EXTRACTED MATERIAL section start

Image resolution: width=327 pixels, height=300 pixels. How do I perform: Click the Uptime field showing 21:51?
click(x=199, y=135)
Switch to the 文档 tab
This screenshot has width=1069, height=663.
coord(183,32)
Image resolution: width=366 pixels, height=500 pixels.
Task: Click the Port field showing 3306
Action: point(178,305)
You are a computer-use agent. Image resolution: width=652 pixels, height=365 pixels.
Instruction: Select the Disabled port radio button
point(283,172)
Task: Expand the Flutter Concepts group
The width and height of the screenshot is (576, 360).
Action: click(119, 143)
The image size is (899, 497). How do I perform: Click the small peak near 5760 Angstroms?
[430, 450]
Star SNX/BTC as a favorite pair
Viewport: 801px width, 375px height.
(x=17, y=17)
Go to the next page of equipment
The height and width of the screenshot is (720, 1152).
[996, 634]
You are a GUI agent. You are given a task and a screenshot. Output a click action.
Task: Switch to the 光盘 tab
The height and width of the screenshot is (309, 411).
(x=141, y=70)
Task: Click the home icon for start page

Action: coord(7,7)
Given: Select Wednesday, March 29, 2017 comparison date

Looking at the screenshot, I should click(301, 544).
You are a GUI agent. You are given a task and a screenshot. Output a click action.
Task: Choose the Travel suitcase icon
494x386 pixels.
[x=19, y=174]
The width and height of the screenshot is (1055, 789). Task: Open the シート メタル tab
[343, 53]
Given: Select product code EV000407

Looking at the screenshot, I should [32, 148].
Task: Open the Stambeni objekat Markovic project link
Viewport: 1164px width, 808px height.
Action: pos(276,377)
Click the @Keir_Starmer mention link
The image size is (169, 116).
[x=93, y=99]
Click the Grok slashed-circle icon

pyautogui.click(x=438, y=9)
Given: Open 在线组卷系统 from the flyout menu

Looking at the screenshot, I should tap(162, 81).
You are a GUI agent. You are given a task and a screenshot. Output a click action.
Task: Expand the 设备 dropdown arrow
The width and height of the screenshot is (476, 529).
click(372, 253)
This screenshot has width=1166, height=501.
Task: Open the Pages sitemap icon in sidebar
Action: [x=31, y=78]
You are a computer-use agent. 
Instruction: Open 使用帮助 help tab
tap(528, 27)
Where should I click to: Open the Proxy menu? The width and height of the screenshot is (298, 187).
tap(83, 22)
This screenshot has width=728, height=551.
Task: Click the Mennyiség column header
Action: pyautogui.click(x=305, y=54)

EXTRACTED MATERIAL section end

**WHAT THE TASK REQUIRES:** What is needed here is every record above, repeated exactly.

**TASK ANSWER:**
Image resolution: width=327 pixels, height=300 pixels. How do I perform: Click the Uptime field showing 21:51?
click(x=199, y=135)
Switch to the 文档 tab
This screenshot has width=1069, height=663.
coord(183,32)
Image resolution: width=366 pixels, height=500 pixels.
Task: Click the Port field showing 3306
Action: point(178,305)
You are a computer-use agent. Image resolution: width=652 pixels, height=365 pixels.
Instruction: Select the Disabled port radio button
point(283,172)
Task: Expand the Flutter Concepts group
The width and height of the screenshot is (576, 360).
Action: click(119, 143)
The image size is (899, 497). How do I perform: Click the small peak near 5760 Angstroms?
[430, 450]
Star SNX/BTC as a favorite pair
Viewport: 801px width, 375px height.
(x=17, y=17)
Go to the next page of equipment
The height and width of the screenshot is (720, 1152).
[996, 634]
You are a GUI agent. You are given a task and a screenshot. Output a click action.
Task: Switch to the 光盘 tab
The height and width of the screenshot is (309, 411).
(x=141, y=70)
Task: Click the home icon for start page

Action: coord(7,7)
Given: Select Wednesday, March 29, 2017 comparison date

Looking at the screenshot, I should click(301, 544).
You are a GUI agent. You are given a task and a screenshot. Output a click action.
Task: Choose the Travel suitcase icon
494x386 pixels.
[x=19, y=174]
The width and height of the screenshot is (1055, 789). Task: Open the シート メタル tab
[343, 53]
Given: Select product code EV000407

Looking at the screenshot, I should [32, 148].
Task: Open the Stambeni objekat Markovic project link
Viewport: 1164px width, 808px height.
Action: pos(276,377)
Click the @Keir_Starmer mention link
The image size is (169, 116).
[x=93, y=99]
Click the Grok slashed-circle icon

pyautogui.click(x=438, y=9)
Given: Open 在线组卷系统 from the flyout menu

Looking at the screenshot, I should tap(162, 81).
You are a GUI agent. You are given a task and a screenshot. Output a click action.
Task: Expand the 设备 dropdown arrow
The width and height of the screenshot is (476, 529).
click(372, 253)
This screenshot has width=1166, height=501.
Task: Open the Pages sitemap icon in sidebar
Action: [x=31, y=78]
You are a computer-use agent. 
Instruction: Open 使用帮助 help tab
tap(528, 27)
Where should I click to: Open the Proxy menu? The width and height of the screenshot is (298, 187).
tap(83, 22)
This screenshot has width=728, height=551.
Task: Click the Mennyiség column header
Action: pyautogui.click(x=305, y=54)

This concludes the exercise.